Closing Navigation Locks in the Upper Mississippi—and the Snake?

picture of lock

The lock at Upper St. Anthony Falls (foreground), with a flow of ~26,000 cfs over the dam (background). Photo S. Anisfeld.

In 2015, the Upper St. Anthony Falls Lock on the Mississippi River in Minneapolis (shown)—the uppermost and deepest lock in the Stairway of Water—was closed permanently in order to prevent invasive carp from moving up into the headwaters of the Mississippi River and Minnesota’s famous lakes. The lock is still being used to discharge water during flood flows on the river (and the dam is needed to protect the water supply for Minneapolis) so there are no plans to remove it. But the benefits of navigation were simply not worth the ecological risk. 

tonnage for different locks over time

A look at lock traffic can help us think through whether other locks are likely to go the way of Upper St. Anthony. The figure to the left shows that traffic through the most downstream lock on the Upper Mississippi (#27) is still strong, although with some decline over the last decades. As we move up the river to Genoa, Wisconsin (Lock and Dam #8) and Minneapolis (Upper St. Anthony), traffic decreases, so closing the Upper St. Anthony Falls Lock was a relatively easy decision.

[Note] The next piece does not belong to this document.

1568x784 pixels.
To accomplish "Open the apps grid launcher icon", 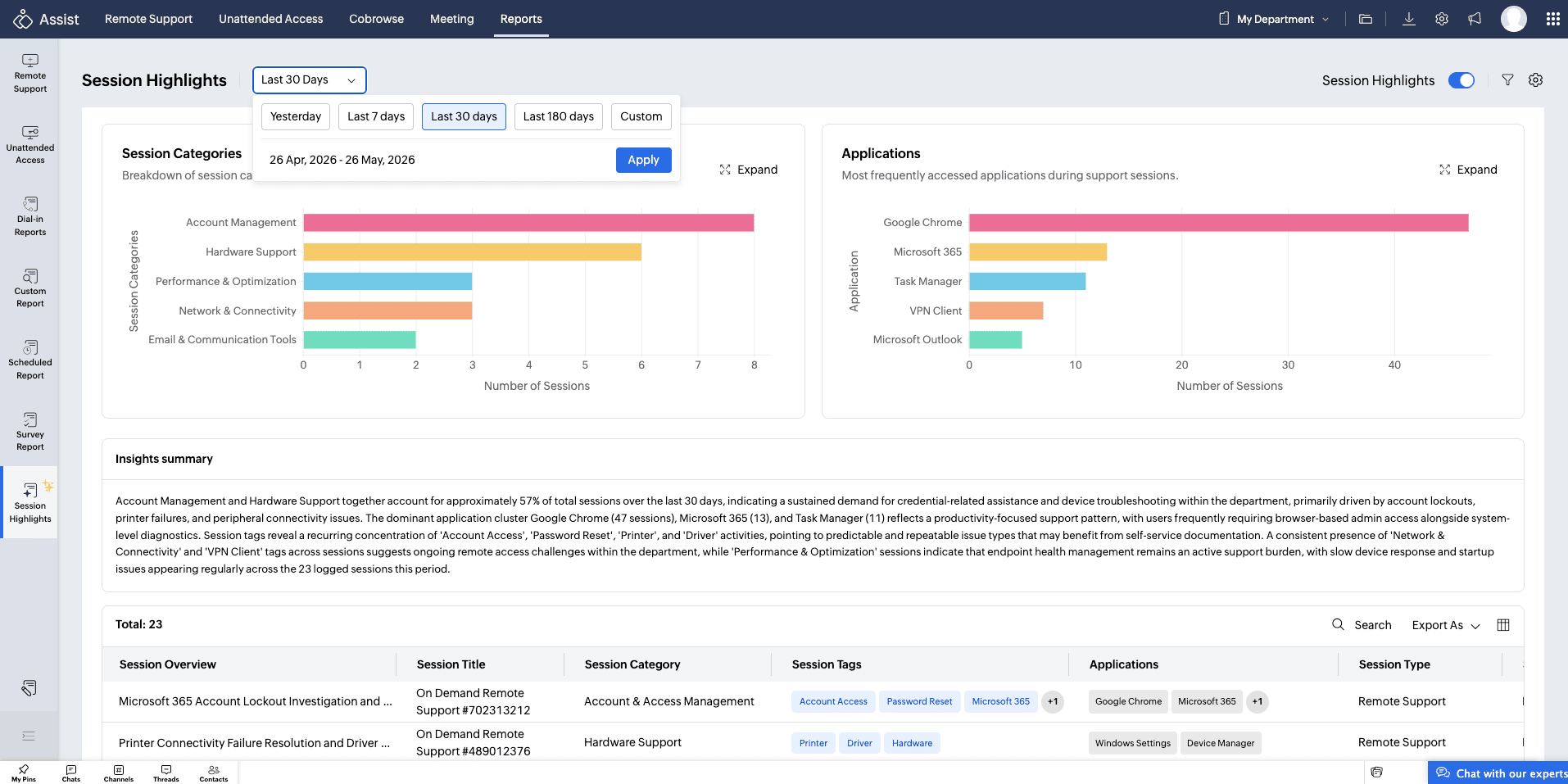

The next “easy” decision might be on the Snake River (a tributary of the Columbia) in eastern Washington, where traffic through the Ice Harbor Dam—the most downstream of four dams that allow navigation along the Snake from its confluence with the Columbia to Lewiston, Idaho—is consistently low (see figure). These four dams have significant impacts on endangered salmon, and environmentalists have long pushed to remove them. However, opposition from hydropower and barging interests have made this battle far from easy.